出かけてはいないと思うのに、ママの姿が見当たらない。

社長の椅子をお兄ちゃんに譲って数年。

ようやく のんびりできるようになったママが午後を過ごしている所、 それは・・・

重力室の扉を開く。 「あら、おかえり。」 

ママは作業着姿で、装置の調整をしていた。

「パパは?」 「外に出て行ったみたいよ。」

重力装置の調子がちょっとでも悪くなると、パパはいつもそうしてしまう。

しばらくの間 わたしは、作業をしているママの背中を見つめていた。

 

小さな声でつぶやく。 「ママなんて、嫌いよ。」

「あら、そう。」 まるで気にしていないような声。

パパやお兄ちゃんとは違って、憎まれ口を叩いても怒らない。

『憎らしいことを言われるのは慣れっこだもの。』

そんなことを言って笑うのも嫌い。

ステキな恋人がいたくせに、パパを好きになったこと。

そして、今でも変わらず愛され続けていること。 

さっきよりも、大きな声で言ってみる。 「大っ嫌い。

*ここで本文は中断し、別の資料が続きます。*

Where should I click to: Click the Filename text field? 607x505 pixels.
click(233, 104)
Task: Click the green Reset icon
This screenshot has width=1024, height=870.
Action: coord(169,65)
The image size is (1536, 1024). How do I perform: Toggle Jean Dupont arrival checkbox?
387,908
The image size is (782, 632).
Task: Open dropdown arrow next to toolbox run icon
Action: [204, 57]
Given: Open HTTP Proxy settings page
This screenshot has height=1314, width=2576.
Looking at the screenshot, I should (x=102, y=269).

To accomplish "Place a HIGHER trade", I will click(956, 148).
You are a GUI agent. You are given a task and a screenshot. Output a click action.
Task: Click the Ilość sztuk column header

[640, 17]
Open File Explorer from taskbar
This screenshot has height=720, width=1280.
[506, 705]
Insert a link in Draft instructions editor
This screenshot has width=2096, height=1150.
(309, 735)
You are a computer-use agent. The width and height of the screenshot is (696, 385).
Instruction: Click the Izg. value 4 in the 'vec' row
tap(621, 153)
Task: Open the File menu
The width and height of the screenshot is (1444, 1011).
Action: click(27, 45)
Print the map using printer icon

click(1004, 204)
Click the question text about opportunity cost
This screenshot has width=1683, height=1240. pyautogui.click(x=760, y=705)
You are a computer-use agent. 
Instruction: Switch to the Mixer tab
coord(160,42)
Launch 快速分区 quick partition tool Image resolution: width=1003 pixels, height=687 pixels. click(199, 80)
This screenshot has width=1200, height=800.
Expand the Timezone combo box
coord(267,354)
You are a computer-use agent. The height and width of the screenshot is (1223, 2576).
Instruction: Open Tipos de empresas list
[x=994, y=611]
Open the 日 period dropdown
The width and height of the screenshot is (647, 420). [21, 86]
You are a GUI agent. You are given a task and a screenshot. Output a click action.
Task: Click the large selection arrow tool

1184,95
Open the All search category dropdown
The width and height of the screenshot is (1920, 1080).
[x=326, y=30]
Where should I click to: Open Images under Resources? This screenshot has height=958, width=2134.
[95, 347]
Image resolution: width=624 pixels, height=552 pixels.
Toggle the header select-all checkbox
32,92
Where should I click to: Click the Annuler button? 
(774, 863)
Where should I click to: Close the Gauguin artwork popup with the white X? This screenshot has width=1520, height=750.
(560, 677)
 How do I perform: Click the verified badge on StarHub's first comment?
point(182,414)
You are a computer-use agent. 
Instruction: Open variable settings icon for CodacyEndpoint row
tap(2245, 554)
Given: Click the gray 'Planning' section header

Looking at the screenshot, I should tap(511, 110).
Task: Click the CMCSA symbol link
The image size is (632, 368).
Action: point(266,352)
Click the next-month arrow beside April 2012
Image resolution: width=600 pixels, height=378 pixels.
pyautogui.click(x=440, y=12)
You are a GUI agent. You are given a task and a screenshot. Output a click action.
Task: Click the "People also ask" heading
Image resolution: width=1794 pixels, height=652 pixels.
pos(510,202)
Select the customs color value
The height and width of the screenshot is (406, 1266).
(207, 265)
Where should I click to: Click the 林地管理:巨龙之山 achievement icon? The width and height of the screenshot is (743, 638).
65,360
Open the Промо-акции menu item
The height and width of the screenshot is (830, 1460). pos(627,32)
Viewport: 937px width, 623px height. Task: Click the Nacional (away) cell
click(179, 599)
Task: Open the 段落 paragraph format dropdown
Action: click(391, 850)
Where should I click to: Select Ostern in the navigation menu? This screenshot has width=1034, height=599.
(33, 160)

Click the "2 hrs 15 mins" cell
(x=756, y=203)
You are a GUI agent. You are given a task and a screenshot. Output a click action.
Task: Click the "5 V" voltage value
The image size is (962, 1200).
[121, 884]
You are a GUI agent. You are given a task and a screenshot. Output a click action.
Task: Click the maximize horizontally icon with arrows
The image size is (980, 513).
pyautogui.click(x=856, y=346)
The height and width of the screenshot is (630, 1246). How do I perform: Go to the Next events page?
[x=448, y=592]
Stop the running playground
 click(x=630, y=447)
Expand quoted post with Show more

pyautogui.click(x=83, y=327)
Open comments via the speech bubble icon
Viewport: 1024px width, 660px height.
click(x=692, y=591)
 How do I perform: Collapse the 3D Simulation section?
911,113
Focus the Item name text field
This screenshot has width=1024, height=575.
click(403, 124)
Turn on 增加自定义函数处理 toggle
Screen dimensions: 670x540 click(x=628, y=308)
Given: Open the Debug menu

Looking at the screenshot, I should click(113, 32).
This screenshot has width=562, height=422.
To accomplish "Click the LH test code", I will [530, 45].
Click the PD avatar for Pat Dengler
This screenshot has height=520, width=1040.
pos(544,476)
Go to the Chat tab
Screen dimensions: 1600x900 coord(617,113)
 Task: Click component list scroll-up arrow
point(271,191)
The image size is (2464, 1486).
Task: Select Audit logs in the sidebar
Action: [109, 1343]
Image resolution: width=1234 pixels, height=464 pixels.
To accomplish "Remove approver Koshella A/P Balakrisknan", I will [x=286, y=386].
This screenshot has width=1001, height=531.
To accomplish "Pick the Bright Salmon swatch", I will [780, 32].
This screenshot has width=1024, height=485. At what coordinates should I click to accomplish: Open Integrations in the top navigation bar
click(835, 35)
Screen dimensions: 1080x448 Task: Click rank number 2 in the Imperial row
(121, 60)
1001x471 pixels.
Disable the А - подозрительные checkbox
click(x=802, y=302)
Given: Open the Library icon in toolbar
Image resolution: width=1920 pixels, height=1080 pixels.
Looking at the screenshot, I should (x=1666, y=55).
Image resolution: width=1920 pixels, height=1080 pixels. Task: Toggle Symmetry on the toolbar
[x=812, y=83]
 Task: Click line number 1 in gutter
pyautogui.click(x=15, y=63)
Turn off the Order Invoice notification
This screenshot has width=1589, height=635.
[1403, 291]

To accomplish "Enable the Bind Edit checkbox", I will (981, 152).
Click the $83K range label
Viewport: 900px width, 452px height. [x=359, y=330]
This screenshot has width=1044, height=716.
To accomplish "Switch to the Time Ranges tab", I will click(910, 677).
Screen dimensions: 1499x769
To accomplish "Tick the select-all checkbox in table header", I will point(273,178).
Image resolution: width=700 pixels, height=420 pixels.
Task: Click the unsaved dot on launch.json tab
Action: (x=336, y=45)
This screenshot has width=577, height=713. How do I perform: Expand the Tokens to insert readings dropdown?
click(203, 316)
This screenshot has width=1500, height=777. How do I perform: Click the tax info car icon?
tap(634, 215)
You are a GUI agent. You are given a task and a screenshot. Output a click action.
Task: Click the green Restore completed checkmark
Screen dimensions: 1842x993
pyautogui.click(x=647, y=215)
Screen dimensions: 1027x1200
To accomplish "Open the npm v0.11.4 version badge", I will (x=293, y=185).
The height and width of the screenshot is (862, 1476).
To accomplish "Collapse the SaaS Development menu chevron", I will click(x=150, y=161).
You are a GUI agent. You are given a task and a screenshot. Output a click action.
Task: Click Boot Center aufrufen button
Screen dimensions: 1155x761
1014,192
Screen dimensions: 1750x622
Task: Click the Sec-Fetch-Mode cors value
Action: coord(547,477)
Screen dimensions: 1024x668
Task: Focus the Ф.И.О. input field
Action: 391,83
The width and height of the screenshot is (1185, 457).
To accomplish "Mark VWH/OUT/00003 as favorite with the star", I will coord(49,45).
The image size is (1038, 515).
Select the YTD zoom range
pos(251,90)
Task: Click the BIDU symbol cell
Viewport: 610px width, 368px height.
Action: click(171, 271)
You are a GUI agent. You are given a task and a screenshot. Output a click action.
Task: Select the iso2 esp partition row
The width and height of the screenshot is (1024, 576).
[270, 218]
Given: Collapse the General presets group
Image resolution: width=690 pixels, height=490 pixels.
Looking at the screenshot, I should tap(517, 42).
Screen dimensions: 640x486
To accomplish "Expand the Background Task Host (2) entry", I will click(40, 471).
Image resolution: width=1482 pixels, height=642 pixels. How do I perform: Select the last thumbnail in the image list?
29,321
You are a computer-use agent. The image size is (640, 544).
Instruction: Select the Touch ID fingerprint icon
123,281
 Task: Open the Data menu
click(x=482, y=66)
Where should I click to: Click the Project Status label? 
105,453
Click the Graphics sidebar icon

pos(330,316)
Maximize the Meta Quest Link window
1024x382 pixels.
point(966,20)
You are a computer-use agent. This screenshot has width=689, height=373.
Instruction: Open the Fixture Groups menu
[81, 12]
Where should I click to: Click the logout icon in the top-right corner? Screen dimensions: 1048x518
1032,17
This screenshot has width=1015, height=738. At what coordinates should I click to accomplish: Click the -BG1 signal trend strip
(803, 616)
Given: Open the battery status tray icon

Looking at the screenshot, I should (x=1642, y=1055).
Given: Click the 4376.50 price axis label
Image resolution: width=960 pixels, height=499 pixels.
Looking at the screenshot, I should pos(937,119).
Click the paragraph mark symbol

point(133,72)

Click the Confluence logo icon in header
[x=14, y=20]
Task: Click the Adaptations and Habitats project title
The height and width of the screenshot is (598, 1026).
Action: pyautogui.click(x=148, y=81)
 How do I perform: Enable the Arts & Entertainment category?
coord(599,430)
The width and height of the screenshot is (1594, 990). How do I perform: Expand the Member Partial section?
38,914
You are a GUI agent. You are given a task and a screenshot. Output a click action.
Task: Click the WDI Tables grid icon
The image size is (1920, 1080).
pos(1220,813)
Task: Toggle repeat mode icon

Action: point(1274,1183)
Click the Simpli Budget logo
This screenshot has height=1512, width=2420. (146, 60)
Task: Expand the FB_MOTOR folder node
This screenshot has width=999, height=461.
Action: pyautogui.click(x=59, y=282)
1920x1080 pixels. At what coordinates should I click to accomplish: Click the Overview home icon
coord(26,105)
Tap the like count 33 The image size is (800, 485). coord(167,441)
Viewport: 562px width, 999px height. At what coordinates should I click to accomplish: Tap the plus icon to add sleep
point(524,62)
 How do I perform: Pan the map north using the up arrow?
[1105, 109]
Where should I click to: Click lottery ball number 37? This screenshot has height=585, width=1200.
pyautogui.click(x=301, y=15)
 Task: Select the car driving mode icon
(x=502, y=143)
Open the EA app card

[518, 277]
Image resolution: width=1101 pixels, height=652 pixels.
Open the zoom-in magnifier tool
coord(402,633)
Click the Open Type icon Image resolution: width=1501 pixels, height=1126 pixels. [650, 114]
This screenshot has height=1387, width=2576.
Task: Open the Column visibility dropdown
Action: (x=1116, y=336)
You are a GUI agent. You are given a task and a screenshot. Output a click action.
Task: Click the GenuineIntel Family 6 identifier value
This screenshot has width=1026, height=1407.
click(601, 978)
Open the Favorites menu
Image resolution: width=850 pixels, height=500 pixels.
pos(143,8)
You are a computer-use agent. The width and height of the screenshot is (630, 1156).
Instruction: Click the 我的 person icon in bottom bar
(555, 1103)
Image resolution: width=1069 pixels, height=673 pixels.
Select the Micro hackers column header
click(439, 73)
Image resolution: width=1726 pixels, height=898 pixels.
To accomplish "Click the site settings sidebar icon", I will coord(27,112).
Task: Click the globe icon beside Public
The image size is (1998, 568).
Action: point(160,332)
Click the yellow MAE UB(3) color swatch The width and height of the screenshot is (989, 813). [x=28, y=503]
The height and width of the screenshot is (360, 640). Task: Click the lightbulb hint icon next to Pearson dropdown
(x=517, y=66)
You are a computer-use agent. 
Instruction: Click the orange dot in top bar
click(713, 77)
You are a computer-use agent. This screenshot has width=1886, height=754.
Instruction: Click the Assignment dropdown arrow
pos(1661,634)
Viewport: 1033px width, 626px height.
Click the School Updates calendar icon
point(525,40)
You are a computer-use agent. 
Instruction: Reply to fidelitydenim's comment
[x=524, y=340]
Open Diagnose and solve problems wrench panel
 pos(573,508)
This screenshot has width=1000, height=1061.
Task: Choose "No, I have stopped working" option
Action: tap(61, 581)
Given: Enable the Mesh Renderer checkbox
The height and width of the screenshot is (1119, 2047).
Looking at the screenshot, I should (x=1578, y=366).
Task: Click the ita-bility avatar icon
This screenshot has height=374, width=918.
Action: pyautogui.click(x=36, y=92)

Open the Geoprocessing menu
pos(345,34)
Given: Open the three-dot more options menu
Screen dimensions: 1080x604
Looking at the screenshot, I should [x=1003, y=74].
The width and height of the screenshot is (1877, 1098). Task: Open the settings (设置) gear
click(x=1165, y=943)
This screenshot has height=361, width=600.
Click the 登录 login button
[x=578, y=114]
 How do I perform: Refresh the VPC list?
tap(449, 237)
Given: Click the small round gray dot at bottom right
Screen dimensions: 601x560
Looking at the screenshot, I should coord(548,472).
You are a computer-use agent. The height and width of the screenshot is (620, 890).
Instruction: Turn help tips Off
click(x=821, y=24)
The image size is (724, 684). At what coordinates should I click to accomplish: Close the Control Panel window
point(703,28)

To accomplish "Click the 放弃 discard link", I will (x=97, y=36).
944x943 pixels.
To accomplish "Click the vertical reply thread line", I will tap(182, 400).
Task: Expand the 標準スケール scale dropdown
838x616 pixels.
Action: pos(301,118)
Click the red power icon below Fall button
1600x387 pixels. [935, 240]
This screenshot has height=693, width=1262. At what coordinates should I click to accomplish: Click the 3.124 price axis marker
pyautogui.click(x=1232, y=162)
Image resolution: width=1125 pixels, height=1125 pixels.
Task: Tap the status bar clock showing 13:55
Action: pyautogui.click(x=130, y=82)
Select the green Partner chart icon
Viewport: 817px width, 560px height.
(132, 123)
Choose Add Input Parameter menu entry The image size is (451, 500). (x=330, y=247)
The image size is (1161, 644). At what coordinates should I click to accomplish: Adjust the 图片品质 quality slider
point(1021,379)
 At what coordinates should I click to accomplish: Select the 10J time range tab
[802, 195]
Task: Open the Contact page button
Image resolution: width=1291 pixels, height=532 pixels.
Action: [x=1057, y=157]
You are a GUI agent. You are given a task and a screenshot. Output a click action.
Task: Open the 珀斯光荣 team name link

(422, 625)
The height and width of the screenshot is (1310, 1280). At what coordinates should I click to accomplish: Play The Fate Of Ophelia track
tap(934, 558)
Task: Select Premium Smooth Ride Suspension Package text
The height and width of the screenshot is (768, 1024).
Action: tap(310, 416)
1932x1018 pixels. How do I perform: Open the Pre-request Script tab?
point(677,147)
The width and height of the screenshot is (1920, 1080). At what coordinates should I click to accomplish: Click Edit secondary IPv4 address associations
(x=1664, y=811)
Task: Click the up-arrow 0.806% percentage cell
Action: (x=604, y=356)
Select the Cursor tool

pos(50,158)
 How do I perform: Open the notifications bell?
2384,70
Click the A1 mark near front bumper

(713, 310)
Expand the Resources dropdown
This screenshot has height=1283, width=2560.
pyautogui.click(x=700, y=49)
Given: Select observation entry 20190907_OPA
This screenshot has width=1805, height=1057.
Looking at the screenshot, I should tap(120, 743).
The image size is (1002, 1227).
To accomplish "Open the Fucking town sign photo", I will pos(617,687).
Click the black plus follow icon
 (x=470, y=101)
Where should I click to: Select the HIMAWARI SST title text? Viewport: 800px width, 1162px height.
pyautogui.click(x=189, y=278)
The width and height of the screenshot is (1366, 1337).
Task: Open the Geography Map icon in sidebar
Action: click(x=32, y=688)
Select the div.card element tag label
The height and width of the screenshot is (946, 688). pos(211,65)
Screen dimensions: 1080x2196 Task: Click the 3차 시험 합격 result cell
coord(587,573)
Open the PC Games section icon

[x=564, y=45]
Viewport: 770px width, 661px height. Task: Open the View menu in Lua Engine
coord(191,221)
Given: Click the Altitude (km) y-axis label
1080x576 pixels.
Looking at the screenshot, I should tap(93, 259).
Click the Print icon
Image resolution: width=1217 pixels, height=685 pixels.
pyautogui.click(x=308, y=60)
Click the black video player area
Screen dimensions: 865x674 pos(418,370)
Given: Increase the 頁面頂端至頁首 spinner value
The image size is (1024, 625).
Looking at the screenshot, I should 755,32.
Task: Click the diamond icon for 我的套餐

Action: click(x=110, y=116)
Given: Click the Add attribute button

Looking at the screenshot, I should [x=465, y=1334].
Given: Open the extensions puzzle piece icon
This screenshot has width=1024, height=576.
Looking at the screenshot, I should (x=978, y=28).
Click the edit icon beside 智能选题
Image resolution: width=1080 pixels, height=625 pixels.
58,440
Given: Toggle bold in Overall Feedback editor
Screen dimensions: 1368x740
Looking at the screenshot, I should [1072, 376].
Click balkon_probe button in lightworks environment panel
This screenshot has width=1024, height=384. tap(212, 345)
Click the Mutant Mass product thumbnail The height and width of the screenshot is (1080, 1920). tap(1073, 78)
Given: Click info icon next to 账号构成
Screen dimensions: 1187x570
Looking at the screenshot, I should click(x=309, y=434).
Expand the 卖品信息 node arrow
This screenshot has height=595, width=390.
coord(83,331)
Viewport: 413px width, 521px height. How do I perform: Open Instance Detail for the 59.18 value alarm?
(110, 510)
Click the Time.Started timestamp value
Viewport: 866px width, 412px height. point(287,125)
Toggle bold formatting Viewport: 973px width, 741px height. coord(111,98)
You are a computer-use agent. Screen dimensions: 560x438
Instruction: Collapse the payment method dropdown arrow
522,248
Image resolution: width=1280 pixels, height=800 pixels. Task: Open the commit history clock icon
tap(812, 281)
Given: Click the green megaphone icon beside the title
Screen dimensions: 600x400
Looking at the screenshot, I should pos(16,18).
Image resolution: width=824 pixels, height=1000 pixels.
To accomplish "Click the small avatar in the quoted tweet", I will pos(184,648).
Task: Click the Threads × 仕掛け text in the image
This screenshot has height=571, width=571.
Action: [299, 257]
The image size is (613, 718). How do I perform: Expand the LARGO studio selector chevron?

」

 

「嫌いでも何でも構わないけど、 」 言葉を切って、ママが振り向く。

「見てるんなら、あんたも少し覚えなさいよ。」

重力装置の修理と調整のことだ。 

「・・お兄ちゃんだって、できるじゃない。」

それに やろうとしないだけで、パパだって きっと、もう自分でできるんだと思う。

 

「トランクスは忙しいし・・・。 わたしも、この先いつまで できるかわからないから、ね。」

ごく たまに、ママはそういう言い方をする。

しょっちゅう美容院に行って、うんと若い子向けの化粧品を試したがって、

お小遣いで買ったわたしの服を、勝手に着ようとするくせに。

 

「きゃっ、 もう。なによ・・・。」

装置の前に膝まづいていたママの、華奢な背中に寄り添ってみる。

頬を寄せると 体温と、甘い匂いが伝わってくる。

ママの匂い。 男の人には別の意味を持っているのだろう。

だけど わたしにとっては優しい、とてもなつかしい匂い。

「まったく、憎らしい口をきくくせに甘えん坊よね。 いったい誰に似たのかしら。」

わかってるくせに、そんなことを言うママ。